> **Task prompt**:
Nothing but the pictures should go missing; return all the entries below exactly.
Provided information section start
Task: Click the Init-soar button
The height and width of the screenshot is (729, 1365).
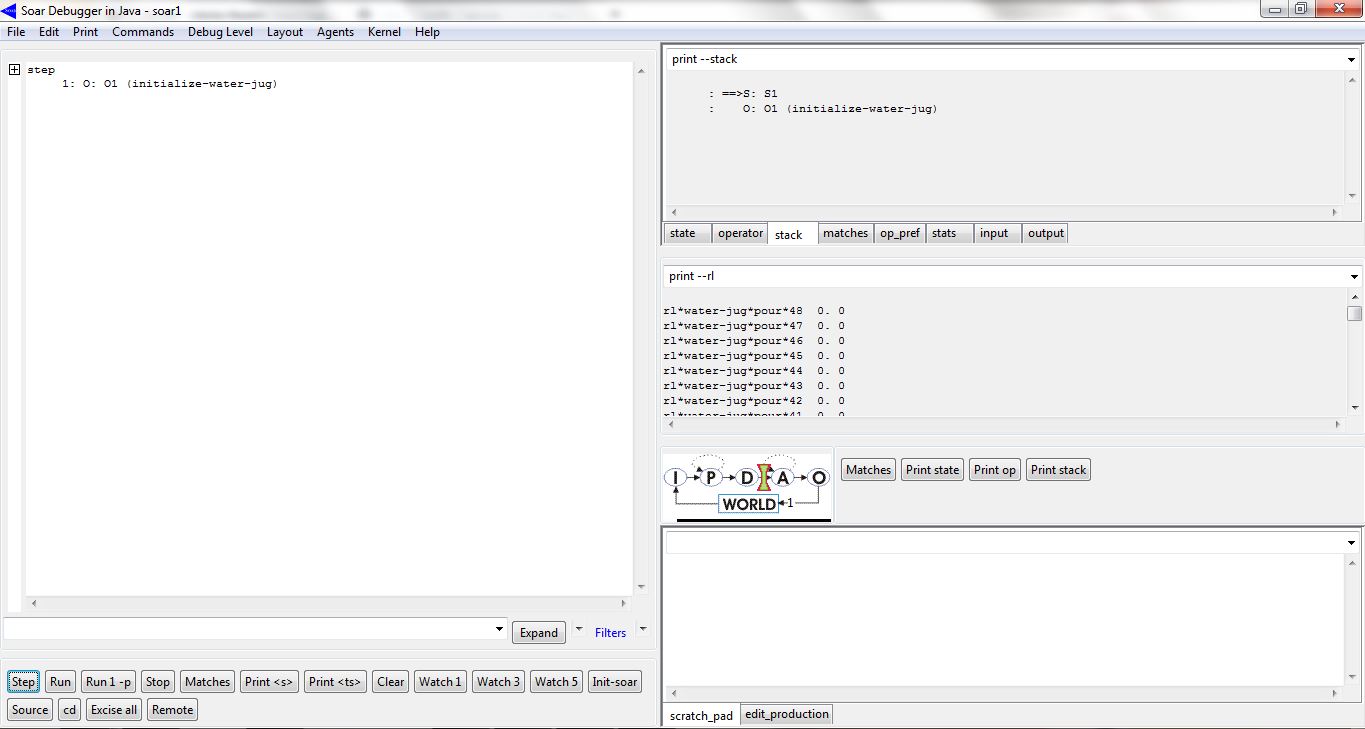Action: pos(614,682)
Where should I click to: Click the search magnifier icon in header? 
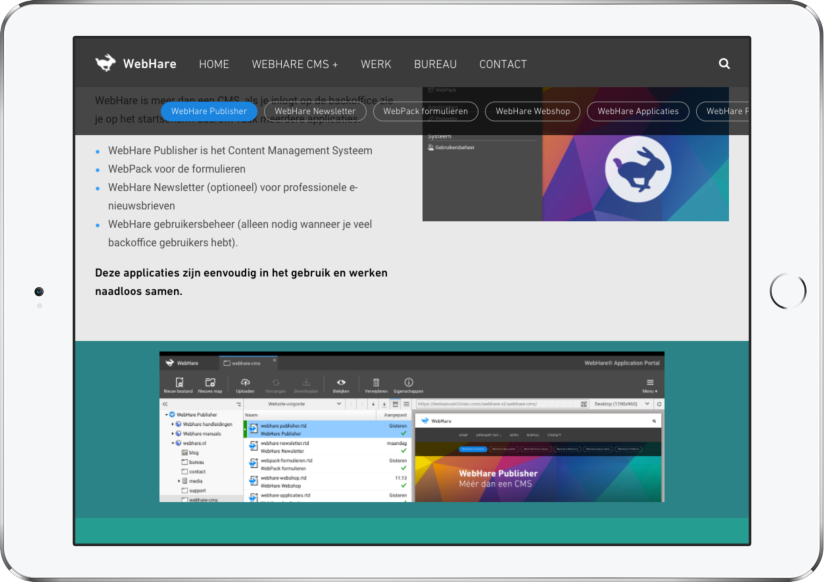point(724,64)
Provided information section end
> **Answer to this problem**:
Task: Click the Init-soar button
The height and width of the screenshot is (729, 1365).
Action: pos(614,682)
Where should I click to: Click the search magnifier icon in header? 
point(724,64)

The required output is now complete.